▶ **REQUIREMENT**: Give back the full listing, exactly as it is.

▶ **RECORDS TO USE**:
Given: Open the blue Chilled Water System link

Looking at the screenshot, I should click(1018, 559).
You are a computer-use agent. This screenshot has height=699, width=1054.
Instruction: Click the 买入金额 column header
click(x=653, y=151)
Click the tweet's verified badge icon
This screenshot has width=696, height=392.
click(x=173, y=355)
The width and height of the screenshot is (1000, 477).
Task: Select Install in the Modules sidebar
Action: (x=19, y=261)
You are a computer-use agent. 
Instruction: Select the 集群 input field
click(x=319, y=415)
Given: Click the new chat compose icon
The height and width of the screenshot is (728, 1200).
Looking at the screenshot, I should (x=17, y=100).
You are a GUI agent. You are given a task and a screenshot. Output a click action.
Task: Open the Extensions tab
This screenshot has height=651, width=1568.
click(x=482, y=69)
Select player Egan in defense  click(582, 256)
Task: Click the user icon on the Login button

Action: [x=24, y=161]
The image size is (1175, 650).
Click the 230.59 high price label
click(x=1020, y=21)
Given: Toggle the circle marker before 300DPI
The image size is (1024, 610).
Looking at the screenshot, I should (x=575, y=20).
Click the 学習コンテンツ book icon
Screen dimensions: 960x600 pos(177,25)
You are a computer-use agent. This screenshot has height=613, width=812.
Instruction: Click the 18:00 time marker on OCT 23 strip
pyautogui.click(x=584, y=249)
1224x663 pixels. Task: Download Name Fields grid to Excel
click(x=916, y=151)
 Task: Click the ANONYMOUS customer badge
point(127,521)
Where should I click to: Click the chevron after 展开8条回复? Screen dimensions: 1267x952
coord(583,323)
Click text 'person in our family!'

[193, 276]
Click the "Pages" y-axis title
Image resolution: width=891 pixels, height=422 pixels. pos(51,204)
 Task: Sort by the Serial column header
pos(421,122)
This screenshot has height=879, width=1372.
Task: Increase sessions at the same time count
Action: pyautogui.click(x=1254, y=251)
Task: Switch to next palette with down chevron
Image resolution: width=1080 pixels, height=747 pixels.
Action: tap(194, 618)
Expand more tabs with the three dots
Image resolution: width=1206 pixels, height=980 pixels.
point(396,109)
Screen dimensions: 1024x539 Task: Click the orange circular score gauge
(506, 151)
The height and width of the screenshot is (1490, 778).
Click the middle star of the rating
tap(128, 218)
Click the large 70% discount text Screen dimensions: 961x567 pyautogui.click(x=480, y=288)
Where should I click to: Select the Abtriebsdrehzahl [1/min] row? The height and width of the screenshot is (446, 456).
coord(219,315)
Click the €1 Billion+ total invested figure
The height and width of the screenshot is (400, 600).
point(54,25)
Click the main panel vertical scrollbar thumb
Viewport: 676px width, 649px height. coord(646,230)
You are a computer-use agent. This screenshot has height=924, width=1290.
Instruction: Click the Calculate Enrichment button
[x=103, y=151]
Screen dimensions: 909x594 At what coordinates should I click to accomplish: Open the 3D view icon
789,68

▶ **EXERCISE ANSWER**:
Given: Open the blue Chilled Water System link

Looking at the screenshot, I should click(1018, 559).
You are a computer-use agent. This screenshot has height=699, width=1054.
Instruction: Click the 买入金额 column header
click(x=653, y=151)
Click the tweet's verified badge icon
This screenshot has width=696, height=392.
click(x=173, y=355)
The width and height of the screenshot is (1000, 477).
Task: Select Install in the Modules sidebar
Action: (x=19, y=261)
You are a computer-use agent. 
Instruction: Select the 集群 input field
click(x=319, y=415)
Given: Click the new chat compose icon
The height and width of the screenshot is (728, 1200).
Looking at the screenshot, I should (x=17, y=100).
You are a GUI agent. You are given a task and a screenshot. Output a click action.
Task: Open the Extensions tab
This screenshot has height=651, width=1568.
click(x=482, y=69)
Select player Egan in defense  click(582, 256)
Task: Click the user icon on the Login button

Action: [x=24, y=161]
The image size is (1175, 650).
Click the 230.59 high price label
click(x=1020, y=21)
Given: Toggle the circle marker before 300DPI
The image size is (1024, 610).
Looking at the screenshot, I should (x=575, y=20).
Click the 学習コンテンツ book icon
Screen dimensions: 960x600 pos(177,25)
You are a computer-use agent. This screenshot has height=613, width=812.
Instruction: Click the 18:00 time marker on OCT 23 strip
pyautogui.click(x=584, y=249)
1224x663 pixels. Task: Download Name Fields grid to Excel
click(x=916, y=151)
 Task: Click the ANONYMOUS customer badge
point(127,521)
Where should I click to: Click the chevron after 展开8条回复? Screen dimensions: 1267x952
coord(583,323)
Click text 'person in our family!'

[193, 276]
Click the "Pages" y-axis title
Image resolution: width=891 pixels, height=422 pixels. pos(51,204)
 Task: Sort by the Serial column header
pos(421,122)
This screenshot has height=879, width=1372.
Task: Increase sessions at the same time count
Action: pyautogui.click(x=1254, y=251)
Task: Switch to next palette with down chevron
Image resolution: width=1080 pixels, height=747 pixels.
Action: tap(194, 618)
Expand more tabs with the three dots
Image resolution: width=1206 pixels, height=980 pixels.
point(396,109)
Screen dimensions: 1024x539 Task: Click the orange circular score gauge
(506, 151)
The height and width of the screenshot is (1490, 778).
Click the middle star of the rating
tap(128, 218)
Click the large 70% discount text Screen dimensions: 961x567 pyautogui.click(x=480, y=288)
Where should I click to: Select the Abtriebsdrehzahl [1/min] row? The height and width of the screenshot is (446, 456).
coord(219,315)
Click the €1 Billion+ total invested figure
The height and width of the screenshot is (400, 600).
point(54,25)
Click the main panel vertical scrollbar thumb
Viewport: 676px width, 649px height. coord(646,230)
You are a computer-use agent. This screenshot has height=924, width=1290.
Instruction: Click the Calculate Enrichment button
[x=103, y=151]
Screen dimensions: 909x594 At what coordinates should I click to accomplish: Open the 3D view icon
789,68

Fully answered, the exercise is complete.